§ Task directions
Give the material below as a Markdown table with the columns "No." and "Line", one row per line with its number, omitting blank lines. Leave the pictures out of the table.

§ Stored records
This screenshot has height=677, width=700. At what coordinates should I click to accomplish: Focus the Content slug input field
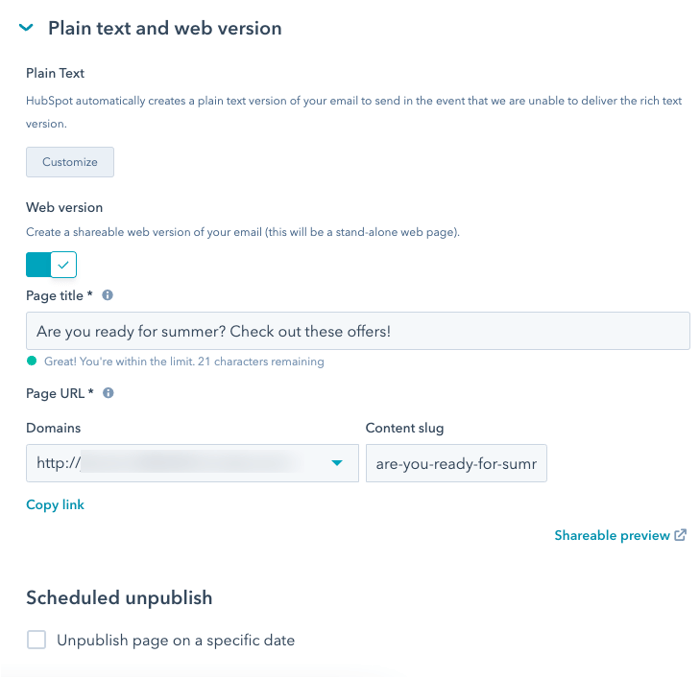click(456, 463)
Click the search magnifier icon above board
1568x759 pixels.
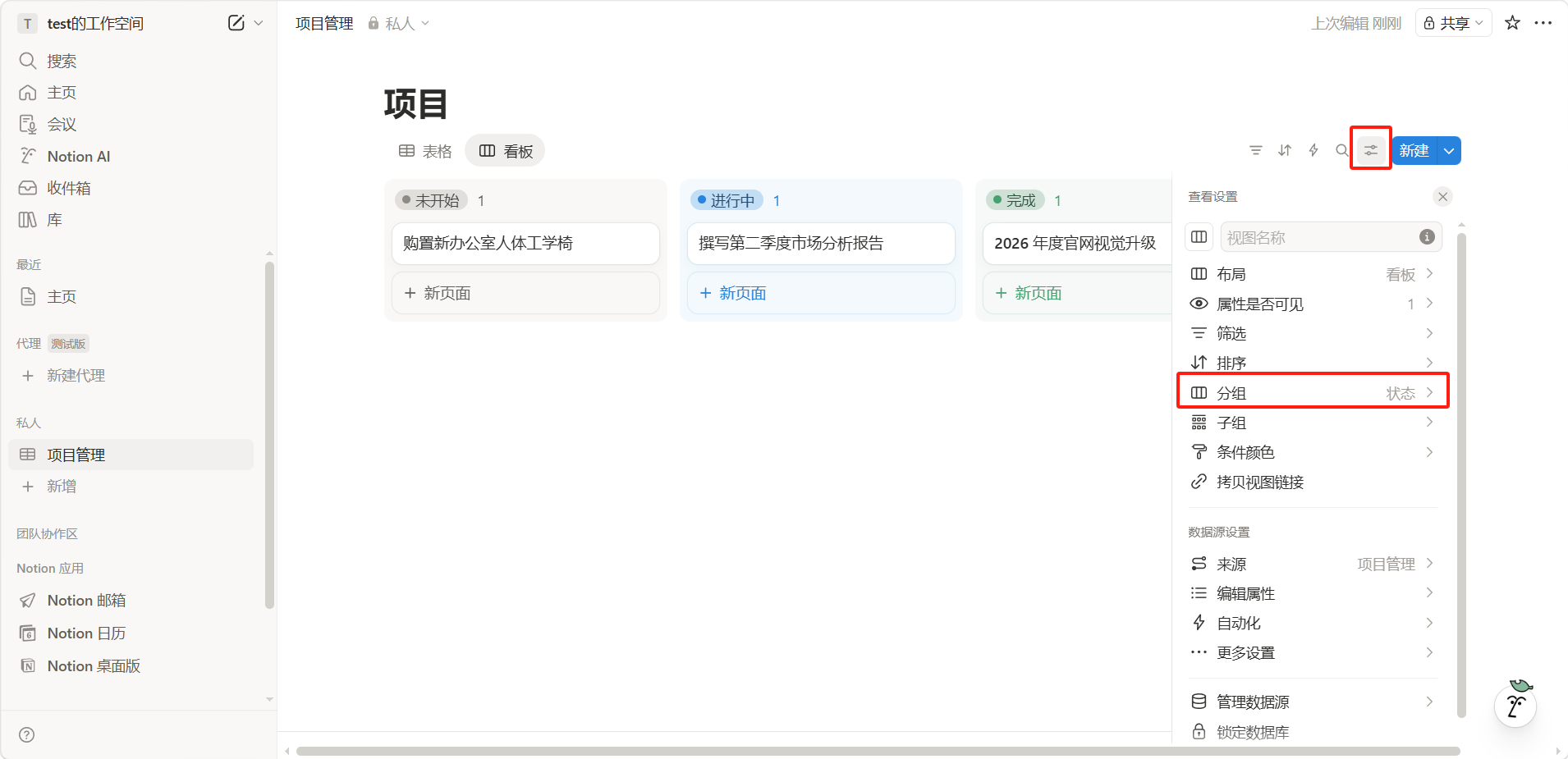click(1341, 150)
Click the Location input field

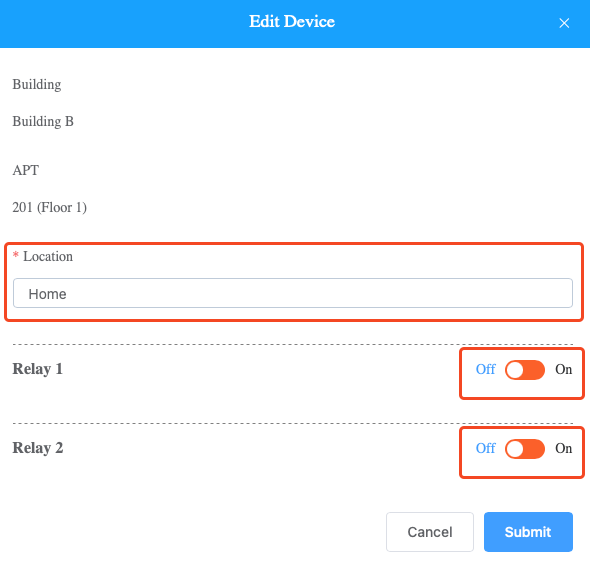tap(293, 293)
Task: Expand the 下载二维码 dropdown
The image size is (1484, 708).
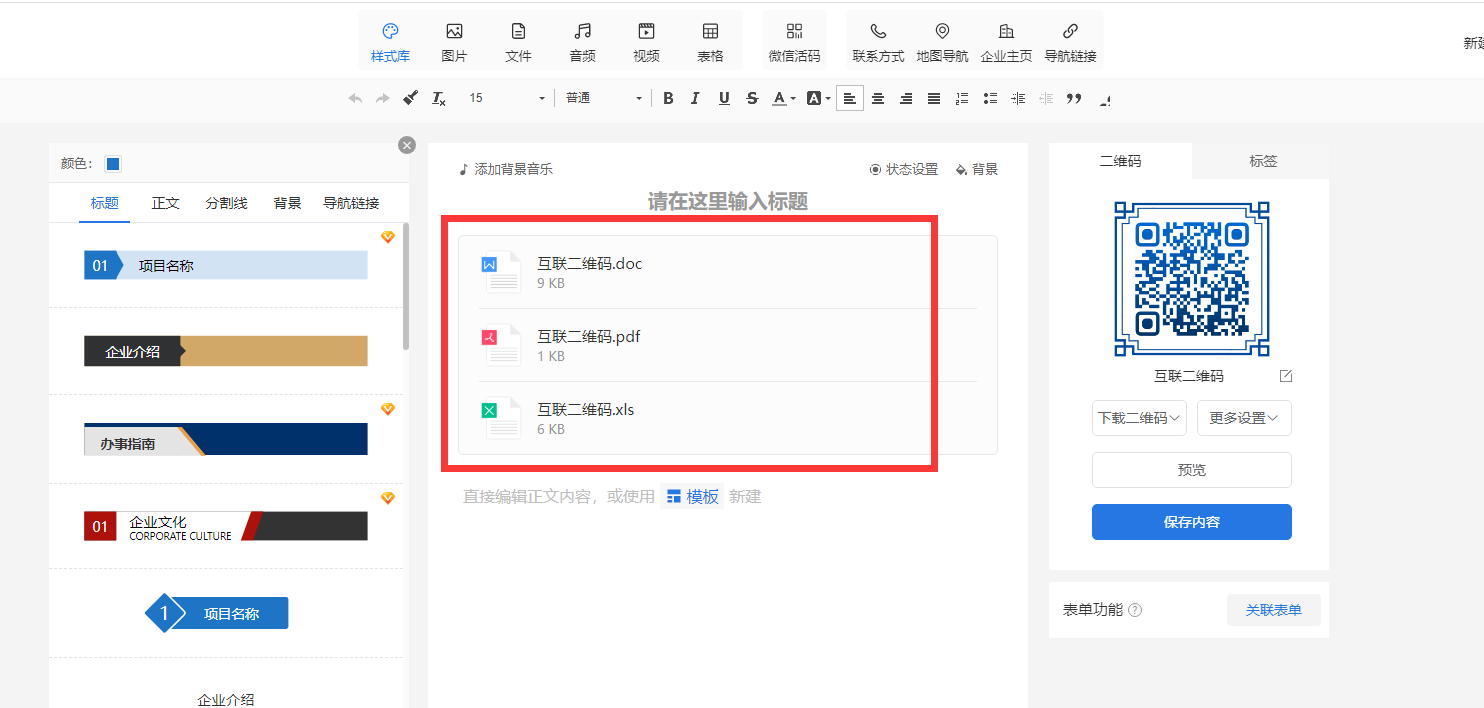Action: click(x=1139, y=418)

§ Response to the exercise
| No. | Line |
|---|---|
| 1 | This screenshot has height=677, width=700. At what coordinates should I click to accomplish: Focus the Content slug input field |
| 2 | click(456, 463) |
| 3 | Click the search magnifier icon above board |
| 4 | 1568x759 pixels. |
| 5 | click(1341, 150) |
| 6 | Click the Location input field |
| 7 | tap(293, 293) |
| 8 | Task: Expand the 下载二维码 dropdown |
| 9 | The image size is (1484, 708). |
| 10 | Action: click(x=1139, y=418) |